REQUIRED WORK — Please output each entry exactly as it appears.
═════ RECORDED DATA
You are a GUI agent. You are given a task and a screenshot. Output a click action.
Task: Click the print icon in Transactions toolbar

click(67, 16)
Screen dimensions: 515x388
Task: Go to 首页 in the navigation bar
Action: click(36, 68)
══════════
ANSWER SPACE —
You are a GUI agent. You are given a task and a screenshot. Output a click action.
Task: Click the print icon in Transactions toolbar

click(67, 16)
Screen dimensions: 515x388
Task: Go to 首页 in the navigation bar
Action: click(36, 68)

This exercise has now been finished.